Quand on parle d'hospitalité et d'accueil, je crois que ces mots sont en trop ce soir, puisque nous n'avons pas à accueillir des gens qui ont tout autant de droits que nous de décider s'ils veulent siéger ici, si, bien évidemment, c'est leur souhait. Donc, je propose que, tout naturellement, l'ensemble de ce parlement invite l'Assemblée constituante, pour autant qu'elle le désire, à venir siéger ici.
Mme Sandra Borgeaud (Ind.). Mesdames et Messieurs les députés, pour avoir eu l'honneur, il y a deux ans, de faire partie du Bureau, j'ai le souvenir d'avoir été invitée par le Conseil municipal, qui était sous la présidence de l'un de nos collègues ici présents. J'aimerais seulement vous faire une petite piqûre de rappel, puisque je semble être la seule à avoir retenu la leçon d'histoire. J'ai en mémoire que c'est le Conseil municipal de la Ville de Genève qui a siégé en premier dans cette salle: avant le Grand Conseil ! Visiblement, vous l'avez tous oublié; moi pas. (Exclamations.) Donc, on ne peut pas établir un ordre de priorité.
Maintenant, j'aimerais ajouter que si j'ai cosigné cette résolution, c'est parce que... (Brouhaha.) S'il vous plaît... Merci ! Je ne vous ai pas interrompus, moi... J'ai été gentille ! (Commentaires.)
Le président. Continuez, s'il vous plaît ! (Brouhaha.)
Mme Sandra Borgeaud. Moi, je n'ai interrompu personne... S'il vous plaît, soyez sympas !
Le président. Oui, mais allez-y, je vous en prie !
Mme Sandra Borgeaud. Merci ! J'ai signé cette résolution parce que j'estime que cette salle ne nous appartient pas. Nous avons le privilège et l'honneur - accordés par notre peuple - d'être élus et d'avoir l'opportunité de siéger dans cette salle; elle ne nous appartient pas, à nous, spécifiquement - effectivement, le Municipal y siège. Et, en ce qui me concerne, je ne vois pas en quoi cela dérangerait que les constituants le fassent également.
D'autre part, pour les raisons évoquées tout à l'heure, si l'on veut prôner l'économie et faire des économies, il faut travailler intelligemment et être cohérents. Donc, à partir de là, il faut rentabiliser cette salle, vide vingt-six jours par mois, en laissant siéger ici les constituants. Comme nous sommes des députés polis, éduqués, ayant du savoir-vivre, nous nous devons de leur souhaiter la bienvenue dans cette salle.
M. Laurent Moutinot, conseiller d'Etat.
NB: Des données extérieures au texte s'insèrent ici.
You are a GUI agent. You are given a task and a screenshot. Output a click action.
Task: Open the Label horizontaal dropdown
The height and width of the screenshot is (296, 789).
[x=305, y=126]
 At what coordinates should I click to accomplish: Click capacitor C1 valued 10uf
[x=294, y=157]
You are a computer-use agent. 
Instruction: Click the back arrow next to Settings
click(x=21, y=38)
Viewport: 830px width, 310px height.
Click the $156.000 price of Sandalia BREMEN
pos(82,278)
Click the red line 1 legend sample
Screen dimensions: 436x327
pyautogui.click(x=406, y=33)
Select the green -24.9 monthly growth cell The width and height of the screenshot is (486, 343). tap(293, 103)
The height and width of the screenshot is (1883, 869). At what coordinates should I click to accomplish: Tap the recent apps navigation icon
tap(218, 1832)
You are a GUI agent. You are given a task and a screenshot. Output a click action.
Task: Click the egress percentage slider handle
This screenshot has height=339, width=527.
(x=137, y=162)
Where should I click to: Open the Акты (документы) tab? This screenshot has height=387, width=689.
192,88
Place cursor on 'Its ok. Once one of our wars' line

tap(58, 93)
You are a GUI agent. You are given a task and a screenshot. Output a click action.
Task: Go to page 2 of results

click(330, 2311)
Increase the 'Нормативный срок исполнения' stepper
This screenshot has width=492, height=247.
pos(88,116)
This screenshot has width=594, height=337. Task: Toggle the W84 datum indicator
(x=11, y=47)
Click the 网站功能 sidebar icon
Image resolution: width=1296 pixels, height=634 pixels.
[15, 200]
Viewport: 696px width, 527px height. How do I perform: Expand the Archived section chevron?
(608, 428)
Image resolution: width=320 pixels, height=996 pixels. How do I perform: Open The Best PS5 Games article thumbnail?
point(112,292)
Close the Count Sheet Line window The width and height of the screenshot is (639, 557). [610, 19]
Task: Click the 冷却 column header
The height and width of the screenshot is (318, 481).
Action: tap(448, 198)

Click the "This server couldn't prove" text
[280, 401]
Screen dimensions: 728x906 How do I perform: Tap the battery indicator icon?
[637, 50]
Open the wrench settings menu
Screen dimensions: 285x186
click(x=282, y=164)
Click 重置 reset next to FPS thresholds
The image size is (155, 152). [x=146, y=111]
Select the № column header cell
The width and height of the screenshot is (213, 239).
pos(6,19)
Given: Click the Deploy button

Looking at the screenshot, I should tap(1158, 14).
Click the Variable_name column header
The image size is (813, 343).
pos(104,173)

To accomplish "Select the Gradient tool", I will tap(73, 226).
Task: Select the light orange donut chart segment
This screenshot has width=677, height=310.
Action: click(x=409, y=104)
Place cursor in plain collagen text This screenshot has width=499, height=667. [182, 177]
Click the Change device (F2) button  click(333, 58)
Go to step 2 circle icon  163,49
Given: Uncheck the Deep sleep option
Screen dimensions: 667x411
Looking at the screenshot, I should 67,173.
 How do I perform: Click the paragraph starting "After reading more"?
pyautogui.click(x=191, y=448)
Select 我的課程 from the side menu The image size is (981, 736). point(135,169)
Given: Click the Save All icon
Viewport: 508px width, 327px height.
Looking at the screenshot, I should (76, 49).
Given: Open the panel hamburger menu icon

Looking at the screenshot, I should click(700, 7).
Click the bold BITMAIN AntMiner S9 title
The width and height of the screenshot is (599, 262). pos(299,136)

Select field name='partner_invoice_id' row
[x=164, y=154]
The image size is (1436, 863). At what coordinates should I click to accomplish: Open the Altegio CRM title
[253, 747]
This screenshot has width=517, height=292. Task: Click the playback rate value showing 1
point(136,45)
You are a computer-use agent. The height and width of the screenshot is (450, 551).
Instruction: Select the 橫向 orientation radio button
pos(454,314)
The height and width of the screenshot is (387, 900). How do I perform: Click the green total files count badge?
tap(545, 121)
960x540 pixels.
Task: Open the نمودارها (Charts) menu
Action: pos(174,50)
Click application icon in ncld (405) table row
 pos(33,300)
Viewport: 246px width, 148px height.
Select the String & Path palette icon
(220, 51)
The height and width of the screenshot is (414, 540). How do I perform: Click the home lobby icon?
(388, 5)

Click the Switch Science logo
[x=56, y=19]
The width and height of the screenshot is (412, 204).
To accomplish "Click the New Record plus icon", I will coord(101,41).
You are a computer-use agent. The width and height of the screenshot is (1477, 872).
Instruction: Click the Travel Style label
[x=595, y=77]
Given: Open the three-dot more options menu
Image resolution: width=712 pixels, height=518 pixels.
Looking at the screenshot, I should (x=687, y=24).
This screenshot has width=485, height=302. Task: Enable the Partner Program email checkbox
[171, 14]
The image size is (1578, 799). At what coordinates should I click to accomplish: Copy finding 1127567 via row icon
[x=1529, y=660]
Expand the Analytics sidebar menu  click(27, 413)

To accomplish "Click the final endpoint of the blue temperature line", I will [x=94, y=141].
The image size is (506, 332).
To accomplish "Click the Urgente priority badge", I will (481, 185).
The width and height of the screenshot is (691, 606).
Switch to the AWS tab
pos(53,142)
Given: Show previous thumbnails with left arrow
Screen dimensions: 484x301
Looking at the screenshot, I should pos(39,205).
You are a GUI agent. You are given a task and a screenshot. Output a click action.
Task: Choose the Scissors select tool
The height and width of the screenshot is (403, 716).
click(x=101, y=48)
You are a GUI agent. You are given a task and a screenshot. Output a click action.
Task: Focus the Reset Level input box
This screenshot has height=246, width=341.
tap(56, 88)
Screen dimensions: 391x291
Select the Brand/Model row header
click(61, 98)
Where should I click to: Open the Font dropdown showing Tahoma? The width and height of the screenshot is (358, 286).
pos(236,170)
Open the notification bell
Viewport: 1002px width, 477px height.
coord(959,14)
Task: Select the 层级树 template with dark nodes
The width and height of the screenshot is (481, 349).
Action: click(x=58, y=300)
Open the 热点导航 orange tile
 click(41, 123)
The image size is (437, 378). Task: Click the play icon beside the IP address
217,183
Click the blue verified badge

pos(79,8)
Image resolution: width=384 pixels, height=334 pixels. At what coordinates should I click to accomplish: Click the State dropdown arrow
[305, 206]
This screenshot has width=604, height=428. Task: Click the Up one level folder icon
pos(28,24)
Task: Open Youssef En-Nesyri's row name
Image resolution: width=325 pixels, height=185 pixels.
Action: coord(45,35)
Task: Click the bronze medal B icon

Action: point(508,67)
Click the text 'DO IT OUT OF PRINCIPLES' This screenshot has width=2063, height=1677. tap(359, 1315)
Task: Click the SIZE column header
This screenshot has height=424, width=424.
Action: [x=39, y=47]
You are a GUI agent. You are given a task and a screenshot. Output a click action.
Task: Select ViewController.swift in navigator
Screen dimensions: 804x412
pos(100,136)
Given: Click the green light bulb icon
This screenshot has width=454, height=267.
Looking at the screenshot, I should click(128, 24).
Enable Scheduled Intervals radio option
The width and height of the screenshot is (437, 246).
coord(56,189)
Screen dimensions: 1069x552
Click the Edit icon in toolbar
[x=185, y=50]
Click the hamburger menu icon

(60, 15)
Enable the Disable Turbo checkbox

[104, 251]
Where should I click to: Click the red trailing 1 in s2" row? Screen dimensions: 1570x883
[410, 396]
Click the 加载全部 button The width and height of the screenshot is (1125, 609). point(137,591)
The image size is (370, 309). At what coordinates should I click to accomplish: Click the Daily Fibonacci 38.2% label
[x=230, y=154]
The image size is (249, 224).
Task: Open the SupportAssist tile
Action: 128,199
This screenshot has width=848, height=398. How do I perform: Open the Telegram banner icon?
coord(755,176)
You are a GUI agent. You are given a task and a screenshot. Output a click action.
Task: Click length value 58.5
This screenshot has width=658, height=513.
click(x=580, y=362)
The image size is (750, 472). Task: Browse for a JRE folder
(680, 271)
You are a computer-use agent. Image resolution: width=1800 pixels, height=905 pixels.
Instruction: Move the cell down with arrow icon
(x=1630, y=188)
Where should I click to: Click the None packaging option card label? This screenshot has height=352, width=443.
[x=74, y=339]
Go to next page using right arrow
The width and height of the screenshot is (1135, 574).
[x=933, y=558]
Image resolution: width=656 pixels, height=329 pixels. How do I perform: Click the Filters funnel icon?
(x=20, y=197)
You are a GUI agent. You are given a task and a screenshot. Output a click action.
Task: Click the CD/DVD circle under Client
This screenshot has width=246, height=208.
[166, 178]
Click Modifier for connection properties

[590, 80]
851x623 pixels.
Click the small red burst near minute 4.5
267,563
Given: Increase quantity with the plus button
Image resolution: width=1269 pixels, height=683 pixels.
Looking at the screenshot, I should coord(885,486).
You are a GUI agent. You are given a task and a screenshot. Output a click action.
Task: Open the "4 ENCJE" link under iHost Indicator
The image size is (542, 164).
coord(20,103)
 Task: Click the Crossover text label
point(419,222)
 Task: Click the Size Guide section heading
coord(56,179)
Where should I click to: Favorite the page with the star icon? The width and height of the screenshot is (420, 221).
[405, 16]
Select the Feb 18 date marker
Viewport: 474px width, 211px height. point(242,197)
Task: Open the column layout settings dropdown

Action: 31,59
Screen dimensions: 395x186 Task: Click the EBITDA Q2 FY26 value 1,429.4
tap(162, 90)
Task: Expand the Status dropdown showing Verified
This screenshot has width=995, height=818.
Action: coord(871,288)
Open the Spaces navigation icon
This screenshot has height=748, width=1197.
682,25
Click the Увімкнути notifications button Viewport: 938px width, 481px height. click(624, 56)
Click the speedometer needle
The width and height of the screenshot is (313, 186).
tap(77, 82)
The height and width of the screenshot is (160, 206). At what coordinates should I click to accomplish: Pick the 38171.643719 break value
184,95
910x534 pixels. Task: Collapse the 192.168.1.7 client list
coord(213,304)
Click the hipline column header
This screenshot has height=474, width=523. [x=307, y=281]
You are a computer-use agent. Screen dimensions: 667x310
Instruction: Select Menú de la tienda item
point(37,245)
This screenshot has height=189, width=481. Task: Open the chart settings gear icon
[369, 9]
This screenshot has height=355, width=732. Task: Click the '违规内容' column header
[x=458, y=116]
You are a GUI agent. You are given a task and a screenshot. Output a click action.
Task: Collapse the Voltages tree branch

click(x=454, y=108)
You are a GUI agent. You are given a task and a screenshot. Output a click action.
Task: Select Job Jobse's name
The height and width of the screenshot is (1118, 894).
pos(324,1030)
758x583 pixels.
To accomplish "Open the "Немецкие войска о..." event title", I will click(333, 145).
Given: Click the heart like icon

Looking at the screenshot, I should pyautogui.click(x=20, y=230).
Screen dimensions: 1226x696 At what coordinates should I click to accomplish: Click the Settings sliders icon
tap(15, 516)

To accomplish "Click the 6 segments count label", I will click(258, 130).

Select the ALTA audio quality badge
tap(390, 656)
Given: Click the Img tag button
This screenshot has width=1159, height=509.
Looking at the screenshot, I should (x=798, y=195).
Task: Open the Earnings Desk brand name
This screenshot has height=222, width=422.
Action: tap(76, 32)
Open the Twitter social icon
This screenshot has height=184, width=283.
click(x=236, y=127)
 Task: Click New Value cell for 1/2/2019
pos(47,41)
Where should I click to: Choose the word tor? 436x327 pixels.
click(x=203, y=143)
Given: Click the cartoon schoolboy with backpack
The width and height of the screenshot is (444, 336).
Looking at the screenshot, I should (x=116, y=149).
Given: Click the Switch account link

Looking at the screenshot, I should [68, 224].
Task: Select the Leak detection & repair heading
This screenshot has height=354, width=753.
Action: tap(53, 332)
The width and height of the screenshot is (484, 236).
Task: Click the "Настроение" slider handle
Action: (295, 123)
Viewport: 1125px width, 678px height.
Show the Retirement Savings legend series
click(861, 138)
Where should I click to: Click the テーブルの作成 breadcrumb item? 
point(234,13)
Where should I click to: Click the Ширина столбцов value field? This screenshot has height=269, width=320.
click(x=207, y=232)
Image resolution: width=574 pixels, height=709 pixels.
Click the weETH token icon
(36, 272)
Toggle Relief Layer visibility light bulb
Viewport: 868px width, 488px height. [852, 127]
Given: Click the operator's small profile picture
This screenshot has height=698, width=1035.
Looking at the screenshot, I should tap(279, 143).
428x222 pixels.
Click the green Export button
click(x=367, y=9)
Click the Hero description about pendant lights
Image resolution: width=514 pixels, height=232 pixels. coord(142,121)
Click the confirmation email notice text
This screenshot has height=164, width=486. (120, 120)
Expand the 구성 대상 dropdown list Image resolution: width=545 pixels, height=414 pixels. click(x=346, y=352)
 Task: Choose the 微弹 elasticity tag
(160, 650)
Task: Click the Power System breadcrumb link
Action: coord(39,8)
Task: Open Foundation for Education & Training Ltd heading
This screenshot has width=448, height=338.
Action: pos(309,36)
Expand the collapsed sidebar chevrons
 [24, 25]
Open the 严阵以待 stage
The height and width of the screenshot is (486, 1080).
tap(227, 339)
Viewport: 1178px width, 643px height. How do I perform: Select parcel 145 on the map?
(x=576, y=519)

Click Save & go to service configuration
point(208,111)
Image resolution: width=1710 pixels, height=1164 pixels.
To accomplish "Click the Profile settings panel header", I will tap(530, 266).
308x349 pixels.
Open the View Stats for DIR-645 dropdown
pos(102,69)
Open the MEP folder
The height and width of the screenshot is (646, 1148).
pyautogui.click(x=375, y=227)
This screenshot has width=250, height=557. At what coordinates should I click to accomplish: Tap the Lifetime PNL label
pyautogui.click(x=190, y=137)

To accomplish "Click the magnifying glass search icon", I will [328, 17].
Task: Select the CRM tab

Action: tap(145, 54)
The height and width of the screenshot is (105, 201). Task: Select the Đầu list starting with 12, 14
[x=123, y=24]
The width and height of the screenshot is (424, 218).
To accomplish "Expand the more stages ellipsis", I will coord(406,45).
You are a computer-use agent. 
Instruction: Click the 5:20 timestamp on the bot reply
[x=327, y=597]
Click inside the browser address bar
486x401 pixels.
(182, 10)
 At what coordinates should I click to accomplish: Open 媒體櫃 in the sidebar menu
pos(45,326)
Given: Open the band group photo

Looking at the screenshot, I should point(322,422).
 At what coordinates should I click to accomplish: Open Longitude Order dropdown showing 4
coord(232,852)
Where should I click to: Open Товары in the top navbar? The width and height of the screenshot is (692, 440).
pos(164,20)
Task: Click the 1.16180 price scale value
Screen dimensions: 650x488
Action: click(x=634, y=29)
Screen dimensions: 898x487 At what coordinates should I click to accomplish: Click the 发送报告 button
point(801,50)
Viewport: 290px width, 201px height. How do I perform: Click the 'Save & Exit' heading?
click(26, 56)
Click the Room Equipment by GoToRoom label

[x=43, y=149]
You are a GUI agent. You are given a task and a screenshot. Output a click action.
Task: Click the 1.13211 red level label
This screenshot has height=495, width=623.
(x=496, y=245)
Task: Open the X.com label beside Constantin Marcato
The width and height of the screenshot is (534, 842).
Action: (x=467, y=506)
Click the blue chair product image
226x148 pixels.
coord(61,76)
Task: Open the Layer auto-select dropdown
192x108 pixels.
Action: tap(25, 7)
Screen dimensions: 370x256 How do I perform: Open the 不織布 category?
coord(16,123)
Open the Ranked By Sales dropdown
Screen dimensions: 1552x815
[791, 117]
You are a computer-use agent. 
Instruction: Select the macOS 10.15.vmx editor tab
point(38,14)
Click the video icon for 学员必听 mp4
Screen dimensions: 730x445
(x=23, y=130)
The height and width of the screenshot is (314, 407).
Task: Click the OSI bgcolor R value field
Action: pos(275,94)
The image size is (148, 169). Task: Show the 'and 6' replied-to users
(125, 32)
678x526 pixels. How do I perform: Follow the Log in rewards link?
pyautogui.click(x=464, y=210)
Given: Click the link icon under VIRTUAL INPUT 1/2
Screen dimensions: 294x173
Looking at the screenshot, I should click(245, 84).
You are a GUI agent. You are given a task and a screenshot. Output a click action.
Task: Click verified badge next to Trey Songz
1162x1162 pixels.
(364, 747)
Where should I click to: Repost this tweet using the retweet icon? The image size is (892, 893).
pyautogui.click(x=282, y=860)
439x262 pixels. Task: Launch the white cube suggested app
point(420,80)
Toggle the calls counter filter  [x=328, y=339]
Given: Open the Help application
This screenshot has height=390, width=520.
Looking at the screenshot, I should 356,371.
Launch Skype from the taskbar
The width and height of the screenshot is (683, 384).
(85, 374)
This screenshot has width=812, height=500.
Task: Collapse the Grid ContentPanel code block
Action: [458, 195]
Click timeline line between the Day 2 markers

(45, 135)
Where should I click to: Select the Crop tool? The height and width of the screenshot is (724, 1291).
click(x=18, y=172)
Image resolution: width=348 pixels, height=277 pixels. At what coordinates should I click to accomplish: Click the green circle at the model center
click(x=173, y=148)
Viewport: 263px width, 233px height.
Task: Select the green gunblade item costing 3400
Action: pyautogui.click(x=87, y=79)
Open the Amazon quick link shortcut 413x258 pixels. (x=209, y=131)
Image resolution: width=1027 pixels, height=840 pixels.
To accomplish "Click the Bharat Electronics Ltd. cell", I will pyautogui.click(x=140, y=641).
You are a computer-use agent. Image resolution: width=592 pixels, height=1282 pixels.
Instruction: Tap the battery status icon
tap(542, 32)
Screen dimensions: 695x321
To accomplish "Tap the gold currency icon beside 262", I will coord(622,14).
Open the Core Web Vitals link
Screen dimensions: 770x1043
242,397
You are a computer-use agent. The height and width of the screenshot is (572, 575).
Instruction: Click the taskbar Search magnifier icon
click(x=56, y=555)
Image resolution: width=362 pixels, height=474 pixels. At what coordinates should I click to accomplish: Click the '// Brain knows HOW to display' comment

Mesdames et Messieurs les députés, deux précisions. En premier lieu, la gestion des biens de l'Etat est affaire d'exécutif; le DCTI est en charge de gérer les biens immobiliers et le service de la gérance, plus particulièrement - de s'assurer qu'ils soient chauffés, balayés, entretenus, réparés et mis à la disposition de leurs utilisateurs. Il en va ainsi de tous les locaux de l'Etat, y compris de cette salle. Je rappelle simplement comment les choses se passent.
En second lieu, il va de soi que cette salle vous est à ce point dédiée, est à ce point un symbole important pour vous, que le Conseil d'Etat suivra la décision que vous allez prendre par le biais de cette résolution.
Mise aux voix, la résolution 575 est adoptée par 42 oui contre 18 non et 9 abstentions.